Em 1977 um filme de reflexões e inovador na narrativa foi lançado: “Annie Hall”, dirigido por Woody Allen. Esse filme deu o Oscar e fama internacional a Woody Allen. Na história, temos Alvy Singer (Woody Allen), um comediante judeu divorciado que reflete sobre seu relacionamento com a ex-amante Annie Hall (Diane Keaton), uma aspirante a cantora de boate, que terminou abruptamente, assim como seus casamentos anteriores. O filme é encantador, divertido e atrapalhado, um exemplar de um cinema renovador e com temática modernizante.
“Um Estranho no Ninho”, 1975, “Taxi Driver”, 1976, e “Annie Hall”, 1977
Cenas de “Um Estranho no Ninho”, 1975
Cenas de “Taxi Driver”, 1976
Cenas de “Annie Hall”, 1977
Diretores americanos que despontaram nos anos 70. Pela ordem: Robert Altman, William Friedkin, Francis Ford Coppola, Sidney Lumet, Martin Scorcese, Woody Allen
Uma seleção de filmes pelo mundo nos anos 70: Consagração de diretores e novas abordagens
O cinema pelo mundo nos anos 70 apresentou temas variados que vão desde histórias milenares, crises psicológicas, memórias, perturbações e transgressões, solidão e críticas existenciais. O destaque vai para a produção cinematográfica de diretores italianos que apresentaram filmes excepcionais. Todos esses diretores já possuíam uma vigorosa obra no cinema, mas nos anos 70 eles se encontravam em plena forma, no auge de suas carreiras. Veremos a seguir.
Filmes selecionados
Vittorio De Sica, após ter sido um dos maiores expoentes do neorrealismo italiano com filmes clássicos, rodou em 1970 “O Jardim dos Finzi Contini”. O filme é um drama histórico de época sobre a vida de uma família judia de classe alta no norte da Itália em fins dos anos 30. Riqueza, privilégios e gerações de posição intelectual e social da família se tornarão vulneráveis e sofrerão com a ascensão do fascismo e do nazismo e sua política antissemita. O filme é bem conduzido e bem reconstituído, sendo premiado como melhor filme no Festival de Berlim e em Hollywood
Em 1971, o diretor italiano Pier Paolo Pasolini assombrou o mundo com o transgressor, erótico e divertido filme “Decameron”. Baseado na literatura clássica medieval do século XIV de Giovanni Boccaccio, o filme oferece uma variedade de episódios que estão ligados por um aluno do pintor Giotto (interpretado pelo próprio Pasolini) que chega em Nápoles para pintar um mural. Com muito humor satírico e escatológico, temas obscenos, críticas religiosas e anticapitalistas, o filme é o primeiro da chamada “Trilogia da Vida” de Pasolini.

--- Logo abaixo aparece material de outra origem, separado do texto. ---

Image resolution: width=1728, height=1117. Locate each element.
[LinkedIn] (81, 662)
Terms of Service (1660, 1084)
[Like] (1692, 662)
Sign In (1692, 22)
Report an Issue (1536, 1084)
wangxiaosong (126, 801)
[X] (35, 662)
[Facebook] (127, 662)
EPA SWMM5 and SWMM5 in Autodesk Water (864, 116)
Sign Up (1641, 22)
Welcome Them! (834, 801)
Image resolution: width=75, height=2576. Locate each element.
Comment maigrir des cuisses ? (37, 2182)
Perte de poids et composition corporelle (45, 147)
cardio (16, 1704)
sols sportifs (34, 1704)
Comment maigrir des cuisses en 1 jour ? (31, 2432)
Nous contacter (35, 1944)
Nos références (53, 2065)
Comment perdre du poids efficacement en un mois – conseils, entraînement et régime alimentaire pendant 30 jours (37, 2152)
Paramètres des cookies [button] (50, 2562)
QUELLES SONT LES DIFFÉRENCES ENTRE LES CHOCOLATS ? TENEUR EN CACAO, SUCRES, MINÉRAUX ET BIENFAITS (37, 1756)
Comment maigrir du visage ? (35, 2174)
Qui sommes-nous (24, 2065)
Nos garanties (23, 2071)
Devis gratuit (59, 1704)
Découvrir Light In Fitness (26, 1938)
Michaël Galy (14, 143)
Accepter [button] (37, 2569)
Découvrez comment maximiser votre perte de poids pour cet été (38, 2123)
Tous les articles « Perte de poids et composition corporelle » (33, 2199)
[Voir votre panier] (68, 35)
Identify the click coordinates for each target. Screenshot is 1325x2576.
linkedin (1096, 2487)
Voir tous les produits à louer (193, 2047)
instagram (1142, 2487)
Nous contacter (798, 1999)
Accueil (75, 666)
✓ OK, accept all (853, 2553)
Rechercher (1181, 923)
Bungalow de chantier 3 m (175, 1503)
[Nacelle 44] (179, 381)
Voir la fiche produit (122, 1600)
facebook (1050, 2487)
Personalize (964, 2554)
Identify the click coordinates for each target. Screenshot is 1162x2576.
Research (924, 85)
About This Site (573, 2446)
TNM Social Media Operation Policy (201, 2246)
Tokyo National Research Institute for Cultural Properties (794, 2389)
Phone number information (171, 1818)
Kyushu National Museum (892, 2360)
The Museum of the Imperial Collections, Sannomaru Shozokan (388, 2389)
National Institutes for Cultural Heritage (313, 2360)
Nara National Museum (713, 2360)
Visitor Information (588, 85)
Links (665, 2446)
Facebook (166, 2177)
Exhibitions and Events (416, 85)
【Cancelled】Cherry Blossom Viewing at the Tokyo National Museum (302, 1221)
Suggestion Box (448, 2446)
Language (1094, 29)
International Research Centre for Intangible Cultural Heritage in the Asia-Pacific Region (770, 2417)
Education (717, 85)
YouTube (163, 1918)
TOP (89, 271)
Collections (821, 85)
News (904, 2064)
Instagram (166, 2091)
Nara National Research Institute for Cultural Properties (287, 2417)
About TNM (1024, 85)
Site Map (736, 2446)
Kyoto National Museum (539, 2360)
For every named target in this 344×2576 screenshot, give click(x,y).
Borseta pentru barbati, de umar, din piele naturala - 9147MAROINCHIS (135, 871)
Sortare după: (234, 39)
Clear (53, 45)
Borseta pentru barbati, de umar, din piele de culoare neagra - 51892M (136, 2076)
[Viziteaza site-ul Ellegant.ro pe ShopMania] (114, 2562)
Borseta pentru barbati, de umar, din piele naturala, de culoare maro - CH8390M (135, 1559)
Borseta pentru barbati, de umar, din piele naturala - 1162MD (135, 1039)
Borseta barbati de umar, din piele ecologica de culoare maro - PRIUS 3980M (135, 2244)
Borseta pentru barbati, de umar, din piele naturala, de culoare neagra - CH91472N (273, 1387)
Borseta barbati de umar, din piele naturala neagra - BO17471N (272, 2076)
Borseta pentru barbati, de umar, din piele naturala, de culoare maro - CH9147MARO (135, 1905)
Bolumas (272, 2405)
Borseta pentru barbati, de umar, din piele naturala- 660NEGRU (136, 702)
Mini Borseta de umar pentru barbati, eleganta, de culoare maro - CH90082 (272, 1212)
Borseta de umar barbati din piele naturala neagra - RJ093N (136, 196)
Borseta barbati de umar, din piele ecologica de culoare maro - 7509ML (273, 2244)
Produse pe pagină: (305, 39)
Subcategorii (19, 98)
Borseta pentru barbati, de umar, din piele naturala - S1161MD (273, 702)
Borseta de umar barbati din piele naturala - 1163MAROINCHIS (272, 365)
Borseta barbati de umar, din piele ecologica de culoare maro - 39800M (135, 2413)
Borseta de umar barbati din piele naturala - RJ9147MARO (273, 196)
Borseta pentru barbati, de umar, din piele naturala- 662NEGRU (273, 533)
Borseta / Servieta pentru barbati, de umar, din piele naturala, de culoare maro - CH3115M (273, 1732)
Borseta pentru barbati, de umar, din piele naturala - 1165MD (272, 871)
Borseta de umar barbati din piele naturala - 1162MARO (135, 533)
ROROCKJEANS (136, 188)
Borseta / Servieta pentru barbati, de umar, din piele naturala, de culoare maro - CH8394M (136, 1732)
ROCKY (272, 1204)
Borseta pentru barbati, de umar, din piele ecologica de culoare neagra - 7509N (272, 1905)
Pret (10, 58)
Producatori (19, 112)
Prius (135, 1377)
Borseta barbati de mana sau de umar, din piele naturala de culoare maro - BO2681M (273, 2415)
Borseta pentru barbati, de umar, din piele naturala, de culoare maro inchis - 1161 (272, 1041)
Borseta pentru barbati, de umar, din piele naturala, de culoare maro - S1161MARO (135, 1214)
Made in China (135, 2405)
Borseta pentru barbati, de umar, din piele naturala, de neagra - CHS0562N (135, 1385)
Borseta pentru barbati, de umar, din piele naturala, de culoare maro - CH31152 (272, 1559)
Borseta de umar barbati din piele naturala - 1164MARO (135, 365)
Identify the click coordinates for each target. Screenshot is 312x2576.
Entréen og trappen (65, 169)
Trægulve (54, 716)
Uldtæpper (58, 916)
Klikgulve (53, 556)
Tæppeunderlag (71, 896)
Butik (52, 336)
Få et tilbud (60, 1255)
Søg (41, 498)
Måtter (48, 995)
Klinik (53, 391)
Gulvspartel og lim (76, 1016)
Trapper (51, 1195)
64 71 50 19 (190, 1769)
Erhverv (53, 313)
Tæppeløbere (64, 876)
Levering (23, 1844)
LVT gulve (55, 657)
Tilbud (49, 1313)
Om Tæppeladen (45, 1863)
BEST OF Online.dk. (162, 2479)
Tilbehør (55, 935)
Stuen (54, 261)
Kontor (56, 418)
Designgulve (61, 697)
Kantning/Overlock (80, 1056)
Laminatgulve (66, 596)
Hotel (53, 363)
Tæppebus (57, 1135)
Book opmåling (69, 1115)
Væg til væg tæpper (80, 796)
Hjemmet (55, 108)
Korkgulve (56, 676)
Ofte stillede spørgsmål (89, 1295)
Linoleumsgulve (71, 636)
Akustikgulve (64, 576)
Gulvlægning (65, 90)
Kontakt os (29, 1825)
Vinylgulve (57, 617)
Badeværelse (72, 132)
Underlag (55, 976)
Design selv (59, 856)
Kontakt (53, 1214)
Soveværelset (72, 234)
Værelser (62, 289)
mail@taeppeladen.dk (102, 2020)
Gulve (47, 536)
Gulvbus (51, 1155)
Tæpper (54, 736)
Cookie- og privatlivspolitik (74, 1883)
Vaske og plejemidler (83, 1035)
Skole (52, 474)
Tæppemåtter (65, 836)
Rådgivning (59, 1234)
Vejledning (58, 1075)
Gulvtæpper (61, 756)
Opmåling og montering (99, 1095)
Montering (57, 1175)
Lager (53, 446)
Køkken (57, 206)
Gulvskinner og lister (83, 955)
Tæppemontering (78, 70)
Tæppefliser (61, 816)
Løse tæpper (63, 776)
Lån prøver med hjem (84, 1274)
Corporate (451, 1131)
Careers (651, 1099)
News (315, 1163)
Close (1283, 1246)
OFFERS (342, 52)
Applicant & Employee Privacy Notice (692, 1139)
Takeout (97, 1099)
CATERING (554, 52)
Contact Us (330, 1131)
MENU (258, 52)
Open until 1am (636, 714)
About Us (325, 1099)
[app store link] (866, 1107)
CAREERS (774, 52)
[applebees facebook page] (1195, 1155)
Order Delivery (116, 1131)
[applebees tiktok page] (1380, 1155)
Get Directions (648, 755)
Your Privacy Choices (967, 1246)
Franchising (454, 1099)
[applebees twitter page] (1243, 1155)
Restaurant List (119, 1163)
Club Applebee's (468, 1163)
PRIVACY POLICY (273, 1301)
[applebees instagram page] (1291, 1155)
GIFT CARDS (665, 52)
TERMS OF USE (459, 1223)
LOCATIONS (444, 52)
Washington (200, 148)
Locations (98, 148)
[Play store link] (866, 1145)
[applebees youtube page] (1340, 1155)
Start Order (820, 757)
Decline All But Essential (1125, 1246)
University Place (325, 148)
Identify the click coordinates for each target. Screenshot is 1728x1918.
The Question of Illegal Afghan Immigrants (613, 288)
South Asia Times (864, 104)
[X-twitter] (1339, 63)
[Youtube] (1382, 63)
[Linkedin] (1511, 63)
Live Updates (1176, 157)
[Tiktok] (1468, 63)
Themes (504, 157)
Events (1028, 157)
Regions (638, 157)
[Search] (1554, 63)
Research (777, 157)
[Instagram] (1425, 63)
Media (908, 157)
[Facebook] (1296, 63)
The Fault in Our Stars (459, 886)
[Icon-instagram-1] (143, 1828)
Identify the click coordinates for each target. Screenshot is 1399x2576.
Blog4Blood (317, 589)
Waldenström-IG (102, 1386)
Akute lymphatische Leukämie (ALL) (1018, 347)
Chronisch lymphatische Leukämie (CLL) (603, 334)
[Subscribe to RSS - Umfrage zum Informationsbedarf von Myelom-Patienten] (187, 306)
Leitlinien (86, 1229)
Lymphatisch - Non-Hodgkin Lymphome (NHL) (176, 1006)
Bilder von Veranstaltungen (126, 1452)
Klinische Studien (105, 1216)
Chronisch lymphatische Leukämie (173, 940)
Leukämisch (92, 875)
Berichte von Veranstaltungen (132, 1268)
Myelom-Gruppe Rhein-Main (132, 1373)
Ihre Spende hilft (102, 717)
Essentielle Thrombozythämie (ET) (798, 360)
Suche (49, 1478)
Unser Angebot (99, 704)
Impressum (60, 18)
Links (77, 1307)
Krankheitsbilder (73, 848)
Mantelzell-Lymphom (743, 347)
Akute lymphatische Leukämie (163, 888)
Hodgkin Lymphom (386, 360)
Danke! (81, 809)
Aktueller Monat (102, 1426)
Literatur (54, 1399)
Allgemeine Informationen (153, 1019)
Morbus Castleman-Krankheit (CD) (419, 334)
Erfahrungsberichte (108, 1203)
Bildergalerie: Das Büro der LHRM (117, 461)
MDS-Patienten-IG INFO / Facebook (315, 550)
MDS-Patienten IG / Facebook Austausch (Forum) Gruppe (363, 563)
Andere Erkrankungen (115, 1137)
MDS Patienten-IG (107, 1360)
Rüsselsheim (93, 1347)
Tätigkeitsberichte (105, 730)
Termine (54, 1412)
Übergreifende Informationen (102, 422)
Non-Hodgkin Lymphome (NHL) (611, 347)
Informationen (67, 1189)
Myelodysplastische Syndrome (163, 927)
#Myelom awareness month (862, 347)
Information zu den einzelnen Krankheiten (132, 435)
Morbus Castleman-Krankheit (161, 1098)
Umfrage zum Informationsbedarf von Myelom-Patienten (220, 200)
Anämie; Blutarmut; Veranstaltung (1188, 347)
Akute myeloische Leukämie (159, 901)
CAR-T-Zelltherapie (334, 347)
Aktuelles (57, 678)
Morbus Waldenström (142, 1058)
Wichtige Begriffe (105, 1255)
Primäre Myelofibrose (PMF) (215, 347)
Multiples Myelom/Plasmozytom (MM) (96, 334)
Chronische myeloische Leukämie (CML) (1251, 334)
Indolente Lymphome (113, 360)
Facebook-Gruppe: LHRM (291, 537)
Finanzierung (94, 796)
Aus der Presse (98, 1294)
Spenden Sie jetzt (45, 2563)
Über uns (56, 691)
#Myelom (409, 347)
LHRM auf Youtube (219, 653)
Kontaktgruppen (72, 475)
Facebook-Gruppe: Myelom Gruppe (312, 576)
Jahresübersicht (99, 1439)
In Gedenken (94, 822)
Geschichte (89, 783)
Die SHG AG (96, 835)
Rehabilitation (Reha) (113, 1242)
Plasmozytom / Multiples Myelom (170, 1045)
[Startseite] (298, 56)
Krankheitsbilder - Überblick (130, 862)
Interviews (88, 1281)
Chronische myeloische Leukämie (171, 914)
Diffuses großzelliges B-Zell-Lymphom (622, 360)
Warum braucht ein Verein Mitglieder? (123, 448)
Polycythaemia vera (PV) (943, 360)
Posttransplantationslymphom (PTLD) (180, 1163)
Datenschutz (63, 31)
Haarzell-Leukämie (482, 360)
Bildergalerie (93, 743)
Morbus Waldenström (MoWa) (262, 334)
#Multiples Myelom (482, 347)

Em 1972, o sueco Ingmar Bergman realizou aquele que talvez seja seu melhor filme: “Gritos e Sussurros”. Filmado dentro de uma casa, o filme se utiliza de cores saturadas, notadamente o vermelho, para tratar de crises físicas e psíquicas e acompanhar as angústias, segredos e medos de quatro mulheres: duas irmãs, Karin (Ingrid Thulin) e Maria (Liv Ullmann), que cuidam de uma outra irmã doente, Agnes (Harriet Andersson), com a ajuda de Anna (Kari Sylwan), que cuida dos afazeres domésticos. Bergman explora com profundidade a alma feminina.
“O Jardim dos Finzi Contini”, 1970, “Decameron”, 1971, e “Gritos e Sussurros”, 1972
Cenas de “O Jardim dos Finzi Contini”, 1970
Cenas de “Decameron”, 1971
Cenas de “Gritos e Sussurros”, 1972
Também em 1972, o diretor italiano Bernardo Bertolucci rodou “Último Tango em Paris” que é um dos filmes mais eroticamente dramáticos e sobre a solidão já realizados. O filme retrata um recém-viúvo de meia idade (Marlon Brando) que, tentando purgar sua turbulência emocional, tem um relacionamento sexual anônimo com uma jovem parisiense (Maria Schneider). Ao abordar uma relação crua, de violência sexual e crise psicológica numa ambientação claustrofóbica, o filme teve problemas com a censura, mas se tornou um ícone do cinema mundial.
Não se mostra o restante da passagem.